Children are curious. They’ll stick anything tasty looking into their mouths, they’ll crawl and climb on furniture and they’ll ask questions about generally everything they are unsure about. Why is it then that we lose that sense of curiosity when we grow older? Why is it that as adults, we rarely ever look for help and instead, decide to take matters into our own hands by consulting Google?

Teaching your children to ask for financial help - piggy bank with euros image -


Don’t be ashamed to ask questions

When your children are growing up, they will undoubtedly ask you a myriad of questions. Why’s the sky blue? Why is water wet? Why am I growing taller? All of these questions relate to very fundamental understandings of how the world works. Children are so curious that they won’t even be ashamed to ask a question about grown up topics, such as “how was I born?” or “how do you make babies?”.

It’s only once we’ve become self-aware of our surroundings and how the world works that we understand what it means to be embarrassed or ashamed. You wouldn’t ask someone a basic question about your body because, as a grown-up person, you’re expected to know the answer. However, that doesn’t mean that you shouldn’t ask just to confirm something.

Many people visit a doctor and ask them questions or seek medical advice that is trivial to a doctor. It’s not exactly common knowledge why different parts of your body ache, but you learn those naturally through experiencing those problems. Is your nose runny? Then chances are you have a cold. Are you also getting headaches? Then you might have flu symptoms. These are things we learn as we visit a doctor and ask them questions, so why do we not feel ashamed to ask these basic questions, but we hesitate to ask for financial help?

Getting financial help isn’t embarrassing—it’s normal

If you’re capable of asking your doctor about your body, then you’re capable of asking a financial advisor about your money.

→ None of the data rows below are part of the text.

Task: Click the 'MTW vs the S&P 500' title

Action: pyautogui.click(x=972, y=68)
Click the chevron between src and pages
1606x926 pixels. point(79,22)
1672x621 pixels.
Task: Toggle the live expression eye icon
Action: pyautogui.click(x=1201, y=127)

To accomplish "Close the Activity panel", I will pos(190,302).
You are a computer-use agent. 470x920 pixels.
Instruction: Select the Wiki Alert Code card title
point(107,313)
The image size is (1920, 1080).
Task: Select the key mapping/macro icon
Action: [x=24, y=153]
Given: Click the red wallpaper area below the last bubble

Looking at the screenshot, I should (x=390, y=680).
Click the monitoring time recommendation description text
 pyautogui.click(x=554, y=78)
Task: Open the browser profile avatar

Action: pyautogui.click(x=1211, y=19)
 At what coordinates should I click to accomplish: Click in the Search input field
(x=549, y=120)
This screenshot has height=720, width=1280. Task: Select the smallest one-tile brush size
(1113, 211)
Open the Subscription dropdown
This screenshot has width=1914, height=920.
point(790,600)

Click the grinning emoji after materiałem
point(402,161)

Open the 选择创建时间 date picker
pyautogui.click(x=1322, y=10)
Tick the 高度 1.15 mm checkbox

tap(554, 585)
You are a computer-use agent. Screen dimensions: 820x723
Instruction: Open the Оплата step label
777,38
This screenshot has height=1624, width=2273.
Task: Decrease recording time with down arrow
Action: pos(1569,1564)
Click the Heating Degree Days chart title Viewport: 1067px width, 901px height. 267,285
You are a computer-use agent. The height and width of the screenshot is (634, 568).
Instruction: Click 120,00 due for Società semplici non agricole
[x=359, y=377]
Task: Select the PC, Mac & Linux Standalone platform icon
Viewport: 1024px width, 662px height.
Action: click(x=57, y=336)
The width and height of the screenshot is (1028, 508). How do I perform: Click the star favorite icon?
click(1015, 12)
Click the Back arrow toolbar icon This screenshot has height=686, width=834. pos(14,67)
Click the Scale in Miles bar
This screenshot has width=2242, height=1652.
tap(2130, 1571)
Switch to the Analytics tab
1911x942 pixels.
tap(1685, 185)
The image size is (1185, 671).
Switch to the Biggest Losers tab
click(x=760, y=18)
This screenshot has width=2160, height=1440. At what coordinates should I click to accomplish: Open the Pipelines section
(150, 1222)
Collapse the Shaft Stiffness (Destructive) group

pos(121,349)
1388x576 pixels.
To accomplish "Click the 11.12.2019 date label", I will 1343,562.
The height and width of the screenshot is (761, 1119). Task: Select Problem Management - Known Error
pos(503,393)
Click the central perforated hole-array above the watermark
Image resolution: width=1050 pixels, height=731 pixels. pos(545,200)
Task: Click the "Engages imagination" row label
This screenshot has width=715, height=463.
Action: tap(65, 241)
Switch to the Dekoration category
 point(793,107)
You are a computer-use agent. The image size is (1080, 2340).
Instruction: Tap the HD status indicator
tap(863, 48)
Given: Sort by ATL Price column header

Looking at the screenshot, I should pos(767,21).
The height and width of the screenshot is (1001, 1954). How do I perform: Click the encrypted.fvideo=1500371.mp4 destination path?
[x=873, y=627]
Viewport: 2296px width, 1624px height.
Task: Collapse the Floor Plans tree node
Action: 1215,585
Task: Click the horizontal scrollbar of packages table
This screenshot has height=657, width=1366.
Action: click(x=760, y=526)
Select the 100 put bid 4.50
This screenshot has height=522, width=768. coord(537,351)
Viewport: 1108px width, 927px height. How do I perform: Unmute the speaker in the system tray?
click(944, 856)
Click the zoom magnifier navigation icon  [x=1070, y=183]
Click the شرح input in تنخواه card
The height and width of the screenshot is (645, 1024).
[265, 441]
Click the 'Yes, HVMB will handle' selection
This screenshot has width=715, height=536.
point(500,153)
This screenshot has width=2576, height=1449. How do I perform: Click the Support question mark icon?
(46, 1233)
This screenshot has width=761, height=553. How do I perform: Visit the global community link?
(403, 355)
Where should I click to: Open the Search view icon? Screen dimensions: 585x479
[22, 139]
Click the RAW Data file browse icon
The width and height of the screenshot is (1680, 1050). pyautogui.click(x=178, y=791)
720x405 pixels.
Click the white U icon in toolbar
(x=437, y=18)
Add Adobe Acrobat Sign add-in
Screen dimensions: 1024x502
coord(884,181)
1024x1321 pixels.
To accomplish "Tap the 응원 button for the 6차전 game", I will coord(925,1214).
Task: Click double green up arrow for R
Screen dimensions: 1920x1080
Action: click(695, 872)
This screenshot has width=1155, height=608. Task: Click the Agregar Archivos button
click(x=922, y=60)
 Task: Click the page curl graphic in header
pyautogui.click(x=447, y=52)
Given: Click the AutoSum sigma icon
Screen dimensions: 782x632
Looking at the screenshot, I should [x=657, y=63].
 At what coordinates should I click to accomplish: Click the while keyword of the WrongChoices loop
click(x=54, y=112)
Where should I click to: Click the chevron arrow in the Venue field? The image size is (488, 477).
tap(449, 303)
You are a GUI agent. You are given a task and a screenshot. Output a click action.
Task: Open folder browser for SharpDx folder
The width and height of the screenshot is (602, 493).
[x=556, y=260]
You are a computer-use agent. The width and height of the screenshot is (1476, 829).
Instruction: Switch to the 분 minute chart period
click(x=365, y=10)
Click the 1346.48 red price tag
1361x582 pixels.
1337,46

There’s no expectation of what you should and shouldn’t know. You go to a financial advisor and you can barrage them with questions no matter how basic or complicated they are because that’s what they are paid to do: advise you.

A Fee Only Planner could be the best option for someone who is concerned about their financial situation. Many other financial advisors will ask for compensation in other forms, such as selling you other financial products and services that may or may not be in your interest. As a result, a fee-only planner is the best option for someone who just wants to pay money for advice and avoid further complications.

Always ask questions

Just like your children, you need to be curious and ask questions whenever needed. Don’t keep yourself in the dark or look for solutions to your problem via Google. Hire professional help whenever possible and don’t forget that you are never alone when you are in a financial crisis or deep debt. Hire an advisor, ask questions, and don’t stop asking until you are satisfied that you understand the answer. Once your children grow older, remind them how they used to be curious and full of questions when they were younger, and they’ll quickly understand that there’s no shame in asking for help.